ACOBES RESPONSABILIZA GOVERNO E O SETOR PRIVADO PELA FALTA DA FARINHA
Interpelado pelo nosso semanário, o secretário geral da Associação de Consumidores de Bens e Serviços (ACOBES), Bambo Sanhá, disse que a falta de farinha no mercado é da responsabilidade do ministério do comércio e do setor privado, porque “o governo é a entidade que emite as declarações para a importação dos produtos”.
“O importador trouxe a farinha e levou a proposta da estrutura do custo e o ministério alegou que a estrutura do preço proposta era elevada, porque podia levar ao aumento de preço de pães. Agora não há farinha e enquanto decorriam as negociações para a aprovação, em conjunto, da estrutura de preço, o importador já estava a vender o produto unilateralmente. Não tinha autorização”, denunciou.
“Denunciamos essa situação junto do ministério do comércio, mas nenhuma medida foi tomada”, afirmou.
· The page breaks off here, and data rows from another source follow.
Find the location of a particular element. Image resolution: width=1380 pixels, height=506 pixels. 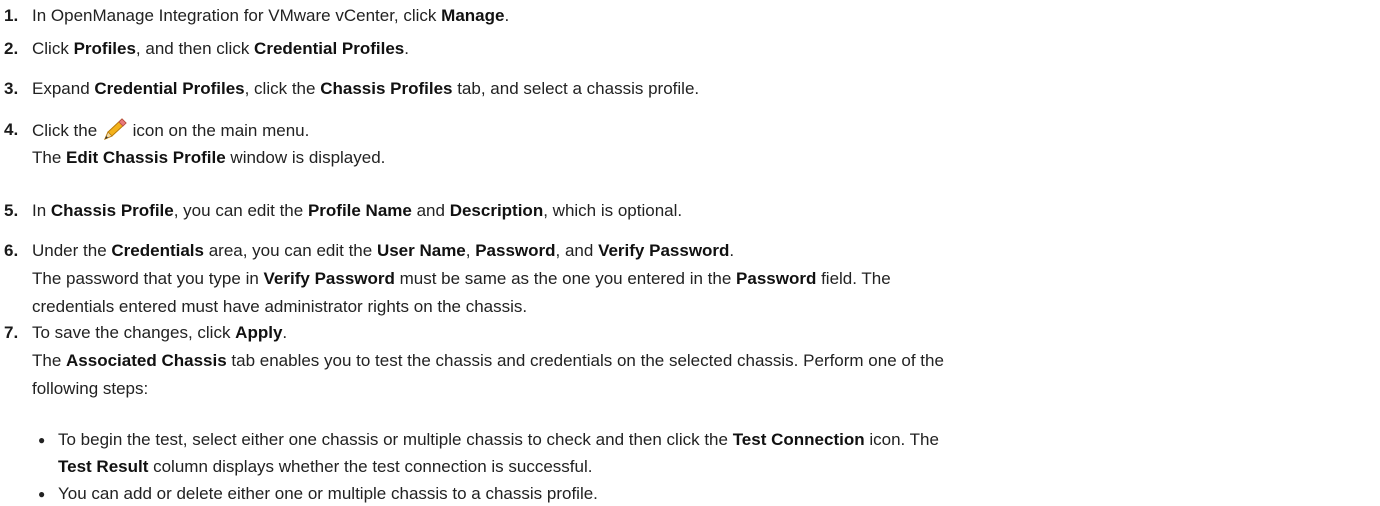

step-line: Click the icon on the main menu. is located at coordinates (170, 130).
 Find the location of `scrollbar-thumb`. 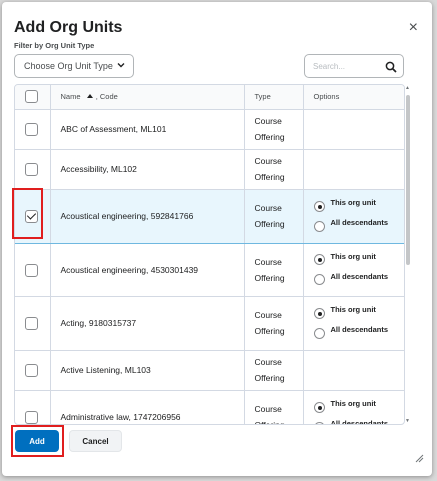

scrollbar-thumb is located at coordinates (408, 180).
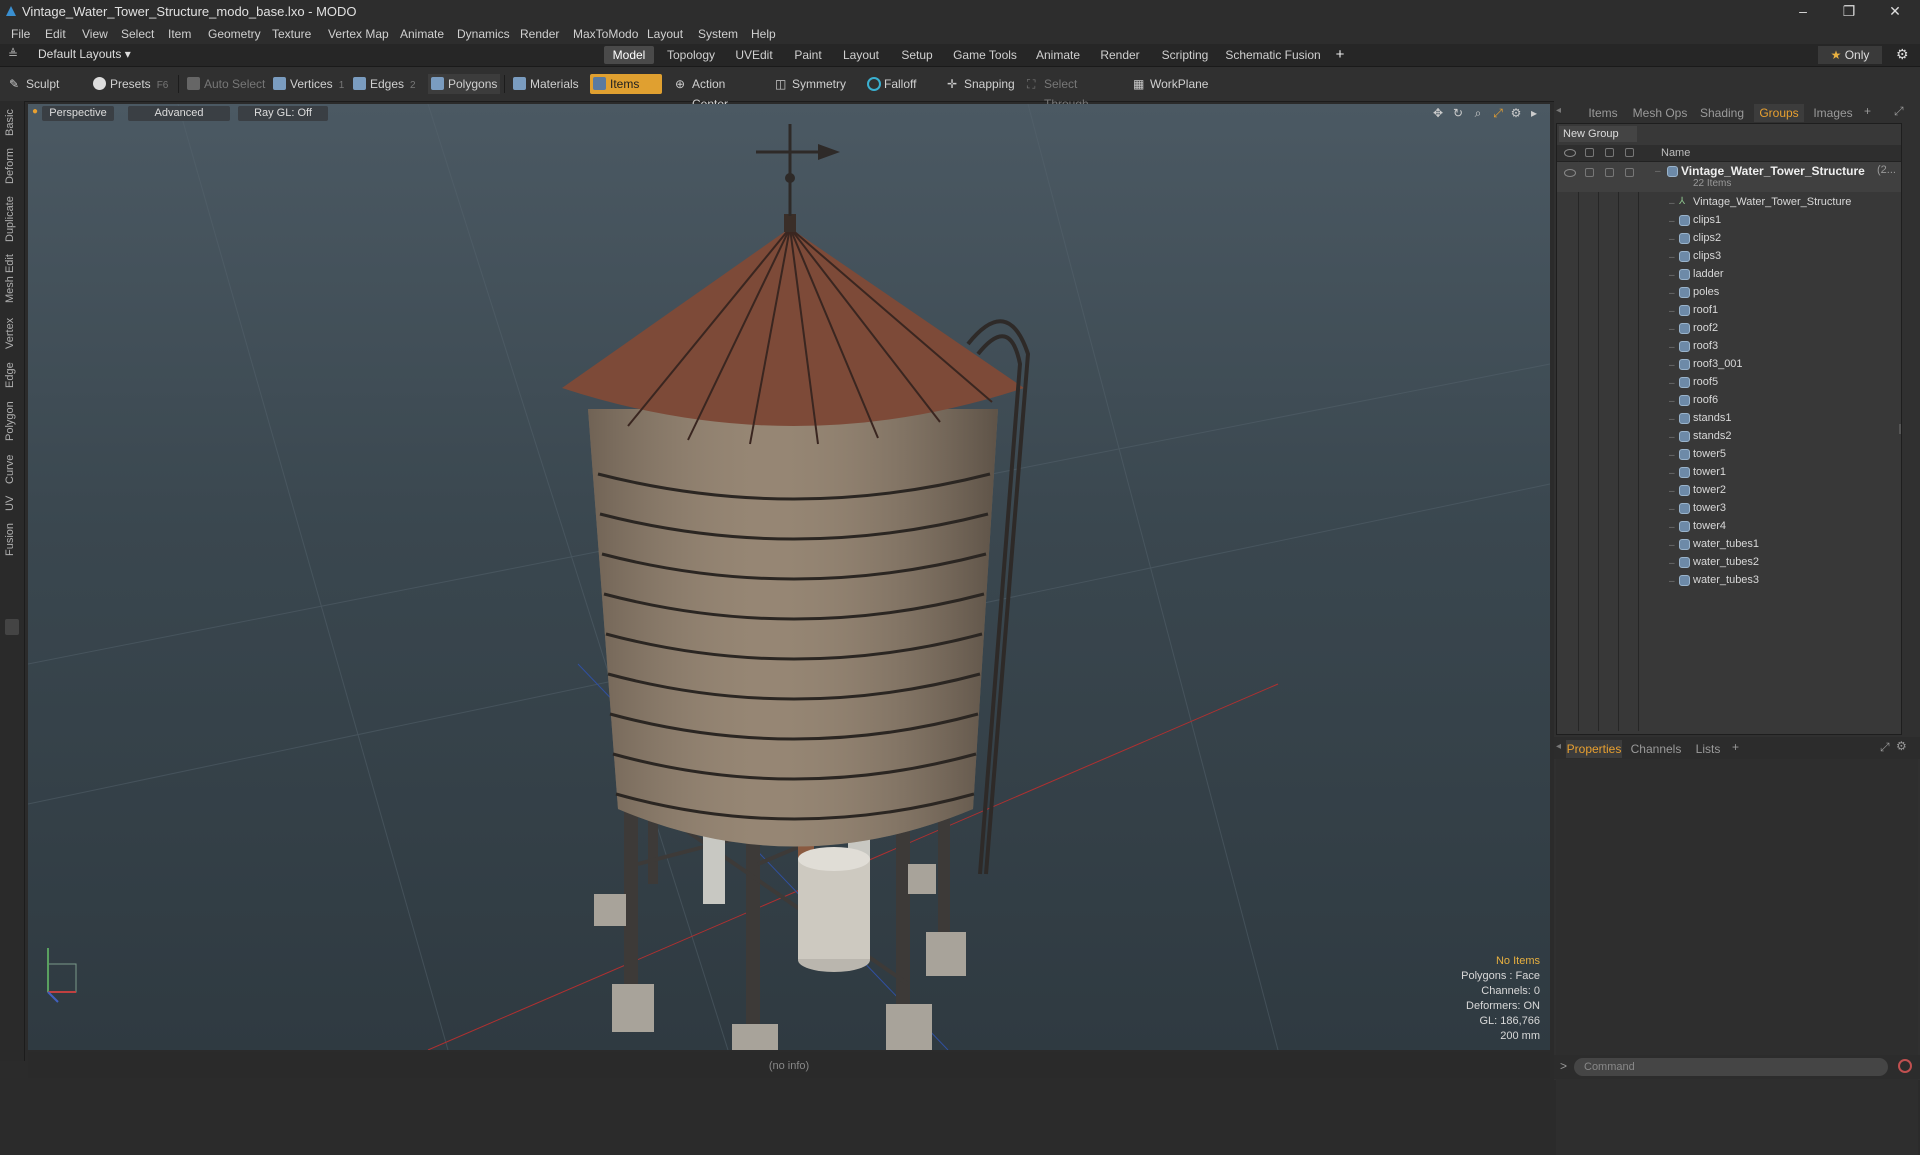 The height and width of the screenshot is (1155, 1920). Describe the element at coordinates (12, 539) in the screenshot. I see `tab-fusion: Fusion` at that location.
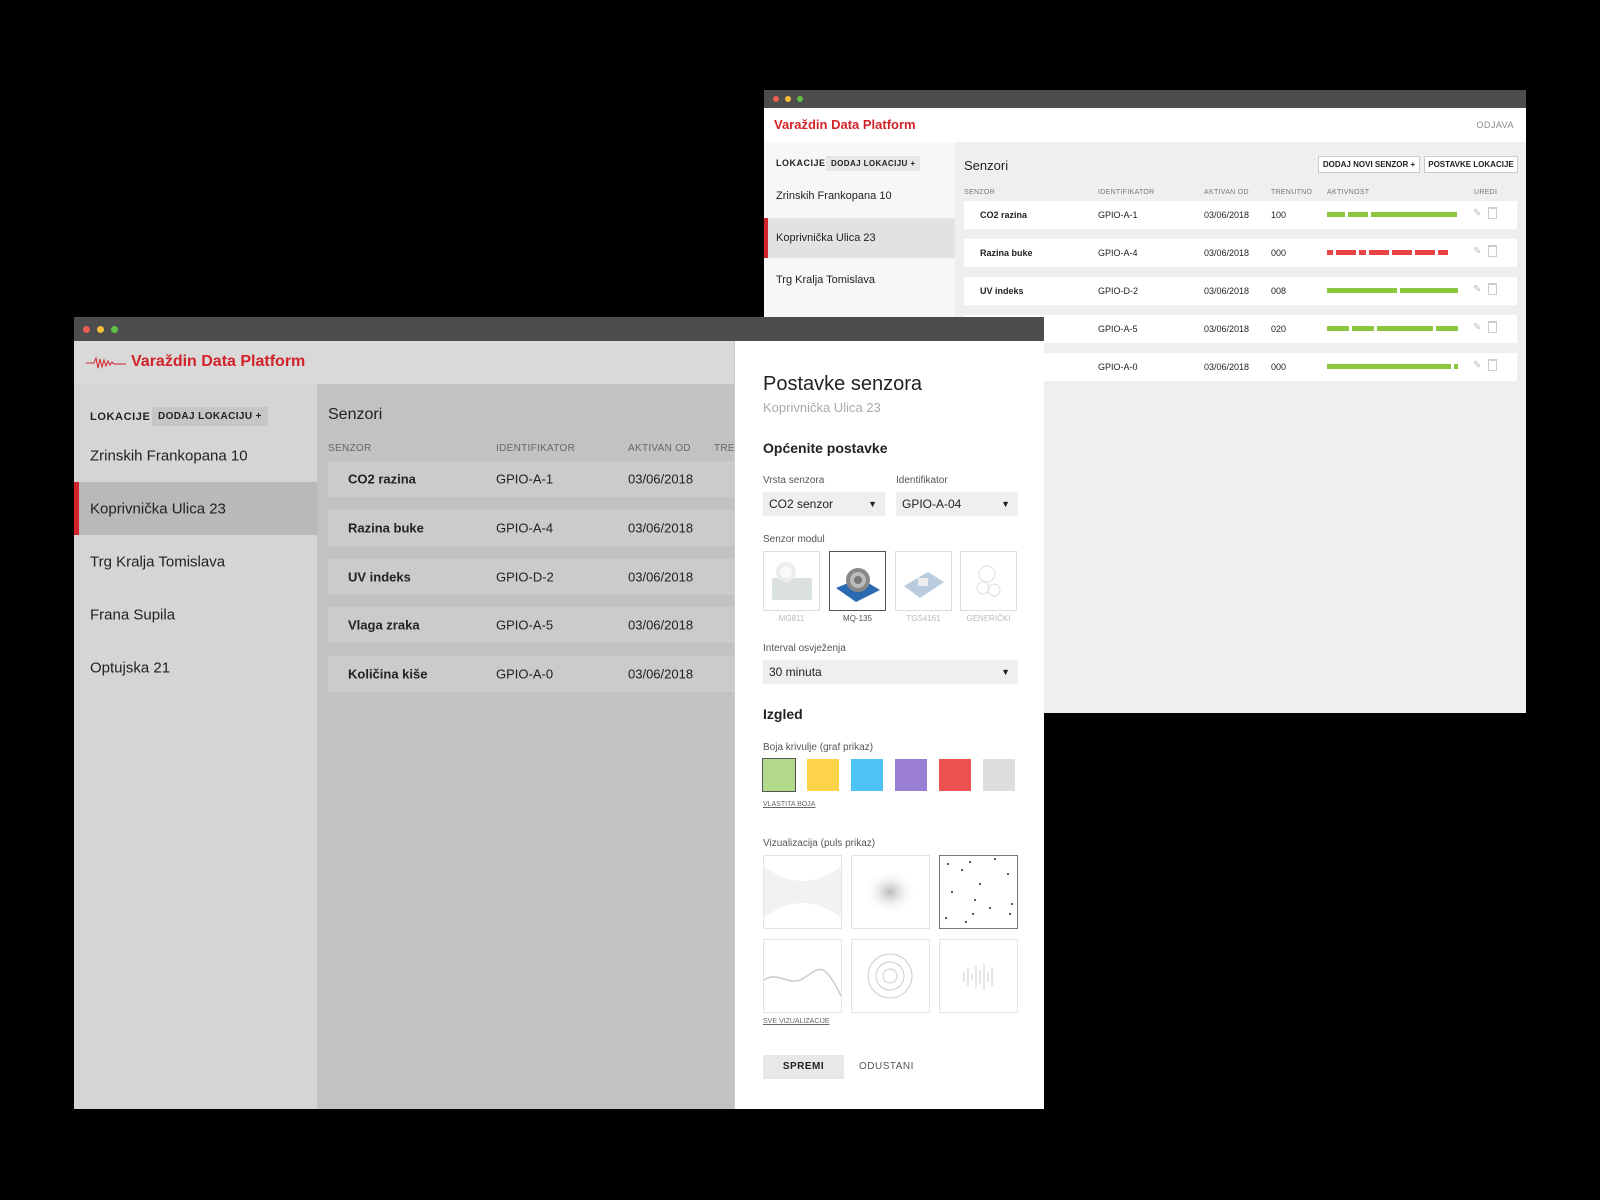 The image size is (1600, 1200). What do you see at coordinates (804, 1067) in the screenshot?
I see `save-button: SPREMI` at bounding box center [804, 1067].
Para ACOBES, este tipo de comportamento põe em causa a autoridade do Governo, motiva a especulação no mercado e cria crises, alertando que o país corre o risco de enfrentar um aumento do preço de pão, numa altura em que a população está sufocada com constantes subidas de preços de produtos de primeira necessidade.
“Sabemos que a farinha está a ser vendida às escondidas a 30 mil francos cfa, ao invés de 22 dois mil. Tudo isso pode trazer ainda mais fome e influenciará na renda familiar , porque “as nossas mulheres sustentam as suas famílias com os pequenos negócios e os produtos são na maioria derivados da farinha”, disse.
Afirmou que, para o bem do mercado nacional, seria bom que o ministério e seus parceiros assumissem as suas responsabilidades para que não haja mais roturas nem adulteração de preços.
Bambo Sanhá disse acreditar que se não existisse um único operador potencial para cada produto, não haveria essas ruturas e subidas de preços e defendeu a necessidade de serem criadas as condições para a produção interna de diferentes produtos, de forma a dar alternativa alimentar à população.
Sublinhou que o governo deveria ter subvencionado os produtos da primeira necessidade para que não houvesse uma crise de fome no país, mas “temos um governo que quer agradar ao Banco Mundial, colocando em causa os interesses da população”.
“O nosso governo deve pensar na modernização e diversificação da nossa agricultura”, sugeriu, para de seguida denunciar que estão a ser comercializadas coxas de frangos fora do prazo de validade no mercado improvisado na subida de cabana e revelou que 200 mil guineenses estão a enfrentar a crise de fome.